Çanakkale steht für den demokratischen, liberalen Teil der türkischen Gesellschaft″, sagt Rass-Turgut.

Bürgermeister Ülgür Gökhan gehört der sozialdemokratischen CHP an, die in Opposition zu Präsident Erdogans AKP steht; im Stadtrat hat die CHP 20 von 31 Sitzen. Ende August wird Çanakkale die zentrale Kundgebung der Sozialdemokraten ausrichten, deren Vorsitzender Kemal Kiliçdaroglu im Juni mit dem Protestmarsch Adalet″ (Gerechtigkeit) von Ankara nach Istanbul Aufsehen erregte.
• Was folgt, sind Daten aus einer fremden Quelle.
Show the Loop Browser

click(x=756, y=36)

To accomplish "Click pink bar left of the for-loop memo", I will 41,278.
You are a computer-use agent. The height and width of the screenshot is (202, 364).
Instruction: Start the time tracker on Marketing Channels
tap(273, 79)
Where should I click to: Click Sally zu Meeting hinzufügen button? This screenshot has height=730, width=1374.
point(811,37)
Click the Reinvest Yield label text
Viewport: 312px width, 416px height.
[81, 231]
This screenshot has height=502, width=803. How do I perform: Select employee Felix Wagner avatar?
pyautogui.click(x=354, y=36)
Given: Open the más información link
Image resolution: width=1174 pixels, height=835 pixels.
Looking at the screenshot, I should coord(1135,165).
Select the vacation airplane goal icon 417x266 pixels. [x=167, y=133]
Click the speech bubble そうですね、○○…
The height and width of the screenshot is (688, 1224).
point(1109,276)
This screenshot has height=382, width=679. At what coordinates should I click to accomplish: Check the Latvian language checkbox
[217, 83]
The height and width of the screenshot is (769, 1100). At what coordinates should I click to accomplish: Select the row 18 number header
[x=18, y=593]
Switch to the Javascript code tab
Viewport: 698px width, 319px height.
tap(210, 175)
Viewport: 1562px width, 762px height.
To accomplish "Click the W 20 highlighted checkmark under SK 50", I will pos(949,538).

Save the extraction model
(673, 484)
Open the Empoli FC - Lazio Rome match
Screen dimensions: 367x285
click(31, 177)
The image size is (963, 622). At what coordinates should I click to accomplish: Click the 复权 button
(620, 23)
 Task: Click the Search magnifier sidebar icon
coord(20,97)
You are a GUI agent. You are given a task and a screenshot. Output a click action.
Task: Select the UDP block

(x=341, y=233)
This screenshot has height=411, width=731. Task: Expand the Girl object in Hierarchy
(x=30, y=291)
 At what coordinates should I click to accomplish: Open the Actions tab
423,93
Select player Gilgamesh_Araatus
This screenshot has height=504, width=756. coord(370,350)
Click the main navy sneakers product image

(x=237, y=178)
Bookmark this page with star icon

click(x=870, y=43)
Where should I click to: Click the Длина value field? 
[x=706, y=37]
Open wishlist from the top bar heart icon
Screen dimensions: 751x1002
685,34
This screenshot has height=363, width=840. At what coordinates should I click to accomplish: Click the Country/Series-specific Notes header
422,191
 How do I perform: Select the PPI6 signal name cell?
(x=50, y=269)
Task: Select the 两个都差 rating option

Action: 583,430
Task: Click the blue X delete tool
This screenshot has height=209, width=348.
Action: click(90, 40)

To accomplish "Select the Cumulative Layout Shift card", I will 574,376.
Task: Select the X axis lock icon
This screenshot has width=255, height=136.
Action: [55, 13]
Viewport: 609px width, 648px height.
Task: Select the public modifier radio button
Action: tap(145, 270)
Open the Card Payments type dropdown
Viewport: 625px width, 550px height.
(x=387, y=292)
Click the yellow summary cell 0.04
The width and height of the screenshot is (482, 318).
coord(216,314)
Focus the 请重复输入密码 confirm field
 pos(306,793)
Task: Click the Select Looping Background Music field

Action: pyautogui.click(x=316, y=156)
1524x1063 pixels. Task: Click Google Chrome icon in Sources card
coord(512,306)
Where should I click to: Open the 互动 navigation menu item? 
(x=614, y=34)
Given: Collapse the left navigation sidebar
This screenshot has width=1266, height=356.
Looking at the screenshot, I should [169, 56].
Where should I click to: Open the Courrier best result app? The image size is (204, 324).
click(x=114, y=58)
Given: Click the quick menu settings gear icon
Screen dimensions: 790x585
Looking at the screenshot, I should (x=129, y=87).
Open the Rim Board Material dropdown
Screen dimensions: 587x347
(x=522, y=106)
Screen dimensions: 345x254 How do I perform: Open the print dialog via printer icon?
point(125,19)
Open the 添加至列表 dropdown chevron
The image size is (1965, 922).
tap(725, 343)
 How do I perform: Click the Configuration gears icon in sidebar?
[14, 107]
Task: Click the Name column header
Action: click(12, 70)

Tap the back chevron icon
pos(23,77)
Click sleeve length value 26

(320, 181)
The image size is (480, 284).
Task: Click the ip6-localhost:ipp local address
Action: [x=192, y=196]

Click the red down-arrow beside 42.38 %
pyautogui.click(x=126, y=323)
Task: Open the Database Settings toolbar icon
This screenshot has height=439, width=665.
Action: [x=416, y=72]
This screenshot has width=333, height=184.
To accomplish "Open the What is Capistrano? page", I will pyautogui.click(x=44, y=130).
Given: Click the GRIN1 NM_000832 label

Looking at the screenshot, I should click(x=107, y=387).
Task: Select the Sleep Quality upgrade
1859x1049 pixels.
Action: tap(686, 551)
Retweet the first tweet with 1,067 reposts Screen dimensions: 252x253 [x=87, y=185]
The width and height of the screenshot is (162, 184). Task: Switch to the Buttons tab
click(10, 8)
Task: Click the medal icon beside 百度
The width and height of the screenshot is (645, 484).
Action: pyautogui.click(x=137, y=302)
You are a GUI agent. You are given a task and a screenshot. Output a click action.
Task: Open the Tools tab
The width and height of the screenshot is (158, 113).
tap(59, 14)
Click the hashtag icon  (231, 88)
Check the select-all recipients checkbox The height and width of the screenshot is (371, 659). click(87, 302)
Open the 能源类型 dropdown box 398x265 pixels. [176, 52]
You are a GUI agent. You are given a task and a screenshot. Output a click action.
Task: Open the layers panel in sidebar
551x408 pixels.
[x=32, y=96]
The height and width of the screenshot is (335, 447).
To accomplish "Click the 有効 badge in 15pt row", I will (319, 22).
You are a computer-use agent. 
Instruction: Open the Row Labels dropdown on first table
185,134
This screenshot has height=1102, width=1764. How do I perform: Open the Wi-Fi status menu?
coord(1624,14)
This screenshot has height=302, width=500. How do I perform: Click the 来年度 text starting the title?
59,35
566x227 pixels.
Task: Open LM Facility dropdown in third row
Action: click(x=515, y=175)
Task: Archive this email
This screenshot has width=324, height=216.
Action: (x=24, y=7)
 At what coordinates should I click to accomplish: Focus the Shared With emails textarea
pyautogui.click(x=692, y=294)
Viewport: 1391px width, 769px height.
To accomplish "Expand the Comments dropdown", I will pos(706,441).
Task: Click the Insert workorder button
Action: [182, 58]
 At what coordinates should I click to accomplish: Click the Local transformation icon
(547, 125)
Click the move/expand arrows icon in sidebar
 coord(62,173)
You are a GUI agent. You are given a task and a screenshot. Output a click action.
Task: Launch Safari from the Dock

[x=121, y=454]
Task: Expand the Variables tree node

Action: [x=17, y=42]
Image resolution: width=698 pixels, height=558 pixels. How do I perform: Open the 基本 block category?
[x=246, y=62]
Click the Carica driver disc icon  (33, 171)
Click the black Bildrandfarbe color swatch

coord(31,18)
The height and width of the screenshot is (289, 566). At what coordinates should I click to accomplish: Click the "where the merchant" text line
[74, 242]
Gänzlich unberührt von Erdogans Kurs ist Çanakkale bei so viel Opposition freilich nicht geblieben. Die direkte Flugverbindung ins rund 300 Kilometer entfernte Istanbul wurde gestrichen, und am Stadteingang hat die Regierung versucht, eine riesige Moschee zu errichten allerdings wurde das Gebäude nur halb fertig.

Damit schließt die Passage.